Sp3849 · 05/11/2021 12:21

Definitely a good idea I could work from the library some days I also have a 4g router so I could cut the week up a bit and not travel back sine days! I am also open to a bit if voluntary or charity work. So I could phone around and offer my services. I can only do school time though. I have nobody to help me with my children. As we live away from all our family. My mum helps out and comes to stay now and again but I don't have any support network as such. My husband runs a forestry company and has alot of commuting. He has to stay away alot because of travelling distance. If we moved to this house it means that he would be home more.

OP posts:
DixonD · 05/11/2021 12:31

@Caramellatteplease

If it is the nearest appropriate school you are entitled to transport even if it's the other side of the country.
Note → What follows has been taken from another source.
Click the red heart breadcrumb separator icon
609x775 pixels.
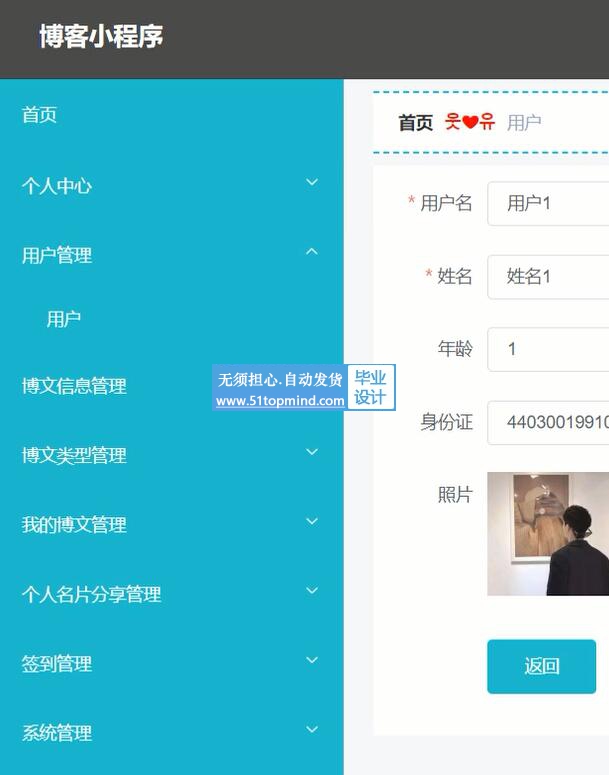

You just may need to go to tribunal to get it.
Surely, this should be allocated to those who cannot drive their own children? OP is perfectly capable of driving (I assume!).
Hankunamatata · 05/11/2021 12:31

Can you meet up with sons transport on the edge of the district at a bus stop? Id also move the other kids to a nearer school

ArianaDumbledore · 05/11/2021 12:43

Post-16 in England the LA can ask for a financial contribution towards transport, I'm not sure if Wales is the same. Will it be full time hours he attends for?
ii you're committed to driving your daughter to the mainstream I'd make sure the logistics are going to work for thr start and finish times for son and daughter.
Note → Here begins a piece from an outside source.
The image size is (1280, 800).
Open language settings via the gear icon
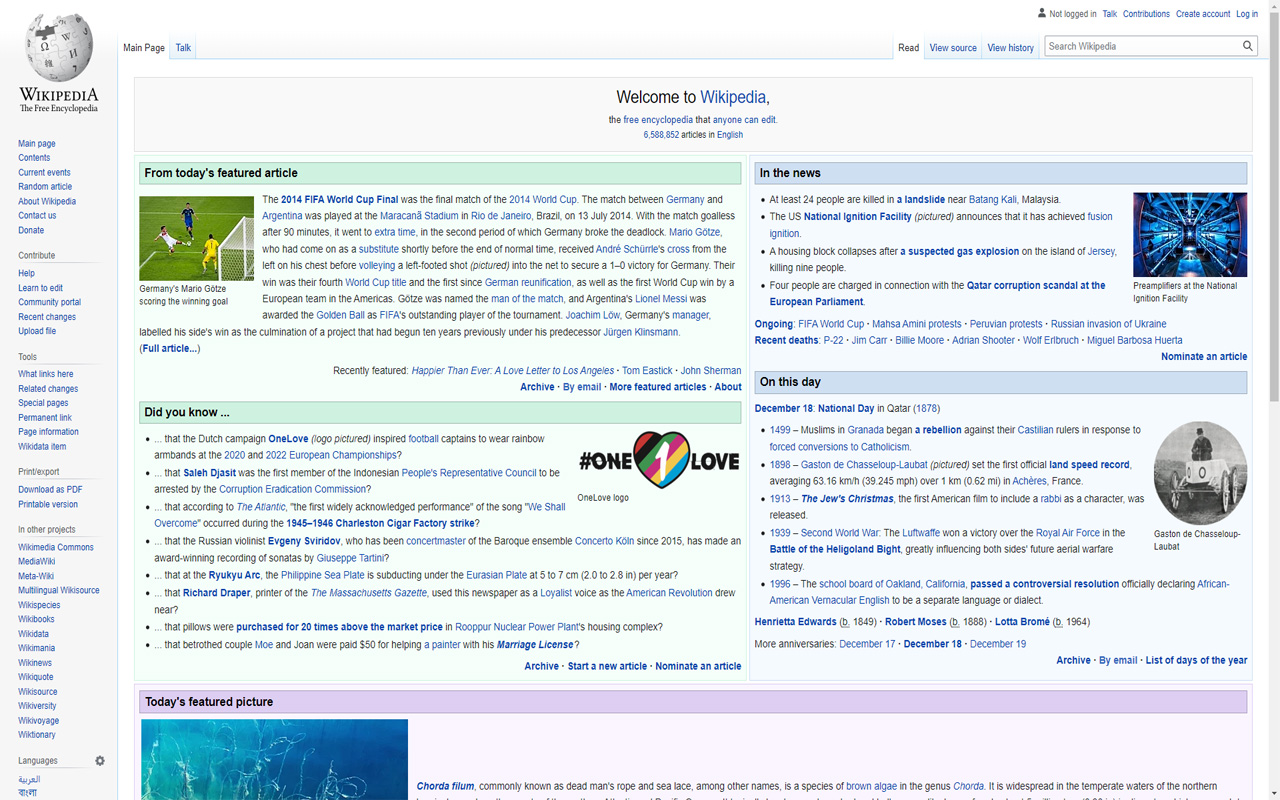point(99,760)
lemondrop21 · 05/11/2021 13:02

I couldn't do it.
We were offered a free new build house through my husbands job to take part in a sustainability project but it was 35 minutes drive from my daughters school. Would have been 50 with traffic.
I drove it a few time to go see the house and couldn't bring myself to do it 4 times a day so we had to turn it down!
There will always be another house op!
Depends how desperate you are to move

MrsBobDylan · 05/11/2021 14:50

I have a child at a special school and for a while did a total of 1hr 20mins drives a day and was so glad when it ended.

I honestly couldn't cope with three hours driving a day for the next five years. It will stop you living your life IMO because you won't get any time for yourself.

If you can find a near special school, then go for it, otherwise, I'd keep searching.